O ministro do STF (Supremo Tribunal Federal) Teori Zavascki negou ontem seguimento a duas ações que questionavam no tribunal a legalidade da posse do ex-presidente Lula na Casa Civil.
Com isso, o ministro Gilmar Mendes seguirá como relator dos principais pedidos para impedir o petista de assumir um cargo no governo Dilma. A posse do ex-presidente continua suspensa, mas pela decisão liminar de Gilmar ainda não há data para que o plenário análise o caso.
Teori negou duas ações chamadas de ADPF (Arguição de descumprimento de preceito fundamental) que alegavam que Lula foi nomeado para ganhar foro privilegiado e deixar de ser investigado pelo juiz Sergio Moro.

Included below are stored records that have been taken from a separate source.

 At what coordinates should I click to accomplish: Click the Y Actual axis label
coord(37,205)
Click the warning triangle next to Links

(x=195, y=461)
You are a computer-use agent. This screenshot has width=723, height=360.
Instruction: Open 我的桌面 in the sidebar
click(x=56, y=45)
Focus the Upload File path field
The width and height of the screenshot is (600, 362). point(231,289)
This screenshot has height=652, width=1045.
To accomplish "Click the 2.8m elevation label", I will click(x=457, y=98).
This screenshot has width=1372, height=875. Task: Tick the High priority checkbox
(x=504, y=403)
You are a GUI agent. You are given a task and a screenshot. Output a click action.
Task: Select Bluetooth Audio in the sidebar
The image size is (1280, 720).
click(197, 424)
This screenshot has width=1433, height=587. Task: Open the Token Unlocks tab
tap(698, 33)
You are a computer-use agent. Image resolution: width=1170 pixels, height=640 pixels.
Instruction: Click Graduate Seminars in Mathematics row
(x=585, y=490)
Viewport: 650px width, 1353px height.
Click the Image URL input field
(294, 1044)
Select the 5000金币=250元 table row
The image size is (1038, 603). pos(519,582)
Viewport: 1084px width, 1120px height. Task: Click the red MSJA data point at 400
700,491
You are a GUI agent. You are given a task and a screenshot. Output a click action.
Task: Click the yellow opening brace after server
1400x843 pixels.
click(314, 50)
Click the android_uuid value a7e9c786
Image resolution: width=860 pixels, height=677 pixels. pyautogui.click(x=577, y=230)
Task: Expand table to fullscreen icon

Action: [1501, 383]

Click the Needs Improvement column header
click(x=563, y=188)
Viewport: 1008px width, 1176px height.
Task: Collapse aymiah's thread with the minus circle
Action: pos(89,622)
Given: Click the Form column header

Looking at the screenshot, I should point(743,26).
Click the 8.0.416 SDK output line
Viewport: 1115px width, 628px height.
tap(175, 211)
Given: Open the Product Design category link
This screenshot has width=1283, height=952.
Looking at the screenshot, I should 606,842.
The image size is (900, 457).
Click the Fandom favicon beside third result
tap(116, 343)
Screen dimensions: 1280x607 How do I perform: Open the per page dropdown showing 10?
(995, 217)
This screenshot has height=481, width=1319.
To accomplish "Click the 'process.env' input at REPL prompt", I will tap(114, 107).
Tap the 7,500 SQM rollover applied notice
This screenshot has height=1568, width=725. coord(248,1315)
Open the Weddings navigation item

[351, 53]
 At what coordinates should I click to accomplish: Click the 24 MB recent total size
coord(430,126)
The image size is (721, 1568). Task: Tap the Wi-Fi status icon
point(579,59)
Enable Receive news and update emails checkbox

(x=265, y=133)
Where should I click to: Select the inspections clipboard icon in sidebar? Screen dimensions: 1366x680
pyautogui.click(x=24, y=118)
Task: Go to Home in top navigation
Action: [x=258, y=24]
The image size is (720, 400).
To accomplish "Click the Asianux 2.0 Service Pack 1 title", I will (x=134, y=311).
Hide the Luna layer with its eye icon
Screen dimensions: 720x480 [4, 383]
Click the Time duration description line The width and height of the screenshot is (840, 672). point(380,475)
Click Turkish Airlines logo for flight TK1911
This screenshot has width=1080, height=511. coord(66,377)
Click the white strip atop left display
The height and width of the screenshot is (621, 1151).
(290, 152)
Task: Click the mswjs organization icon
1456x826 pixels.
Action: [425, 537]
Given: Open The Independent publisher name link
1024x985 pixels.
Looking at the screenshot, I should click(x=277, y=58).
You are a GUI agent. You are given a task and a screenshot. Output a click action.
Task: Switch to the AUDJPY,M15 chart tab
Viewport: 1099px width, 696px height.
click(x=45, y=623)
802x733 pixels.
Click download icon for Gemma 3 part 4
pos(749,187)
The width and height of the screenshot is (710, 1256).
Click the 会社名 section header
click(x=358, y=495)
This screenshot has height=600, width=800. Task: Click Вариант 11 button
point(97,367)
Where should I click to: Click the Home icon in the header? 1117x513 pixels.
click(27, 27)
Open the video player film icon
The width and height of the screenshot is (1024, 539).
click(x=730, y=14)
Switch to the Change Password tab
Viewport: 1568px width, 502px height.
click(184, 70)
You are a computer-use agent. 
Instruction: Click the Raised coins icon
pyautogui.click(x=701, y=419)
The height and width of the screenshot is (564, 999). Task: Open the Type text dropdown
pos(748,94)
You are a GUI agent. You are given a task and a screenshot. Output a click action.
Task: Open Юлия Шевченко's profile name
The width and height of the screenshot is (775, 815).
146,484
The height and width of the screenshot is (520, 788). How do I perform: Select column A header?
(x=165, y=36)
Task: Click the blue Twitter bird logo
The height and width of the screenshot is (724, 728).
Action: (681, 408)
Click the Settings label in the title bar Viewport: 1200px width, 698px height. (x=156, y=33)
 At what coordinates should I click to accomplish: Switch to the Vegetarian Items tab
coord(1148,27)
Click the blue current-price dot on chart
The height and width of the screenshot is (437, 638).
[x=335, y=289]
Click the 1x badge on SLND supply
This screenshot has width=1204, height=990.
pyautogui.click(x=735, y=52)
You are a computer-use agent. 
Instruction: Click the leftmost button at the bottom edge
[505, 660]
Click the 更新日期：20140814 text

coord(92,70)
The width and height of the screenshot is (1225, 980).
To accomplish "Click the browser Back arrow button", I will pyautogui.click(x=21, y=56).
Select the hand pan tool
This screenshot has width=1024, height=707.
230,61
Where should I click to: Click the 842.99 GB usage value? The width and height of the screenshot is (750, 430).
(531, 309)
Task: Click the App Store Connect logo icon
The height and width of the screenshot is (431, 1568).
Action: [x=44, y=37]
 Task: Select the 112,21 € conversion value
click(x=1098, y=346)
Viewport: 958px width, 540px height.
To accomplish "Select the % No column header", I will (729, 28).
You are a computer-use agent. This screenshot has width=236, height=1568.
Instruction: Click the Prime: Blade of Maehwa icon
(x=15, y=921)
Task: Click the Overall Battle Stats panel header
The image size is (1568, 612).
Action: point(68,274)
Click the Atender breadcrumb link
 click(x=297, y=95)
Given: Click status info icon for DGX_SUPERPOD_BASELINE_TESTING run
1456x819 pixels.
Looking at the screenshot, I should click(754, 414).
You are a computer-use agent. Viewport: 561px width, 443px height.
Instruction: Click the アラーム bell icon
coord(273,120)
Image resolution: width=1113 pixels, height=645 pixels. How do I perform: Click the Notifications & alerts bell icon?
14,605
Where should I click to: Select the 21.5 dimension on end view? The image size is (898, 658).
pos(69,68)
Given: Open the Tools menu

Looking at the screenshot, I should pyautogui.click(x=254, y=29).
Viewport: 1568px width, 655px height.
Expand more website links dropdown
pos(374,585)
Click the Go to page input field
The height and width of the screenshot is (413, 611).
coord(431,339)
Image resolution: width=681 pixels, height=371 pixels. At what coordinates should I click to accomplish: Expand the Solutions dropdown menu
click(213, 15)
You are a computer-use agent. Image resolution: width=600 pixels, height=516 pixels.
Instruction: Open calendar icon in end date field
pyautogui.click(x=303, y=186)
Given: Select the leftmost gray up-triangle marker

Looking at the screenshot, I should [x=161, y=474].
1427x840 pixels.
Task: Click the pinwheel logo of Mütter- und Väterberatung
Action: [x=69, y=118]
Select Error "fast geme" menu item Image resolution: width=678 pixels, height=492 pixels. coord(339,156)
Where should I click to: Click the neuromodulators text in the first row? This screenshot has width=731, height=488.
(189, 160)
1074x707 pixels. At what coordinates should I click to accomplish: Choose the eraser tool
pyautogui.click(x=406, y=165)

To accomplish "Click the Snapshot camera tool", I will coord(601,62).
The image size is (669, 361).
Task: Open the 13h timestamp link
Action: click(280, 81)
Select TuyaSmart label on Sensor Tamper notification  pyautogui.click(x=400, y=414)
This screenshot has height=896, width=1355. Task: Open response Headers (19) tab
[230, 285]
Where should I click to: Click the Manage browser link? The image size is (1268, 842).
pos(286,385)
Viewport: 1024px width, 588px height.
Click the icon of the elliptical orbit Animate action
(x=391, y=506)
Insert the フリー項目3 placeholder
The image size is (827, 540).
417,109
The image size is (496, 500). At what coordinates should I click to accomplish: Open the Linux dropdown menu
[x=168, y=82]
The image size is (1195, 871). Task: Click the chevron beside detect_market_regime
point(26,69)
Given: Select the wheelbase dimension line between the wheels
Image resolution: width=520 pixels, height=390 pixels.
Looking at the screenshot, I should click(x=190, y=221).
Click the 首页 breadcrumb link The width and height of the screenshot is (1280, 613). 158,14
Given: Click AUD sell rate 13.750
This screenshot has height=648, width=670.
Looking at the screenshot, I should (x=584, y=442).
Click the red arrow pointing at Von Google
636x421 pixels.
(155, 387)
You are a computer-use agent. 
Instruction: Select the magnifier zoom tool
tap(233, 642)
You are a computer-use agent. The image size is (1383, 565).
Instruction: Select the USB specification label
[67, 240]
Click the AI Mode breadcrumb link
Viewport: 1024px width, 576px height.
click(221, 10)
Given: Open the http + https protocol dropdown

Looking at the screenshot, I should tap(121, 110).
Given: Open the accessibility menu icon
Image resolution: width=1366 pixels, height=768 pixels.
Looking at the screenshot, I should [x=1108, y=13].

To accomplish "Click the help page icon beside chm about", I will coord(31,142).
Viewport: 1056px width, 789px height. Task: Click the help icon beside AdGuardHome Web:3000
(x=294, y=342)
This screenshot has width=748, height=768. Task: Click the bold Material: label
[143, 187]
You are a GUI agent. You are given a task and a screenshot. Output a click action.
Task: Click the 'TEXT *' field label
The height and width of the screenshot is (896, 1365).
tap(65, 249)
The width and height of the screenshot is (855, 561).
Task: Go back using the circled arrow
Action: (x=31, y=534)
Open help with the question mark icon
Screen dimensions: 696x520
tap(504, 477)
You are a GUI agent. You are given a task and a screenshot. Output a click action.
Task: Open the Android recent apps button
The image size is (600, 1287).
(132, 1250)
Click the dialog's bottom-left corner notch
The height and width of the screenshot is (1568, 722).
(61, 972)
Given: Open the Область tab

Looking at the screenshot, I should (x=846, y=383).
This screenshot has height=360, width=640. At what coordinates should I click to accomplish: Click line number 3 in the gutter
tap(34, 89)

Essa questão é tratada nos processos sob relatoria de Gilmar.
Teori entendeu que há outros mecanismos para a resolução da questão e que a ADPF não seria ideal para discutir o problema porque seria um caso específico, não podendo o tribunal fixar uma tese.
O ministro, no entanto, seguirá como relator de uma reclamação que pede para as apurações sobre Lula na Lava Jato ficarem no Supremo.
Ao todo, o STF reúne 24 ações que discutem a posse de Lula como chefe da Casa Civil. A maioria questiona a legalidade da indicação.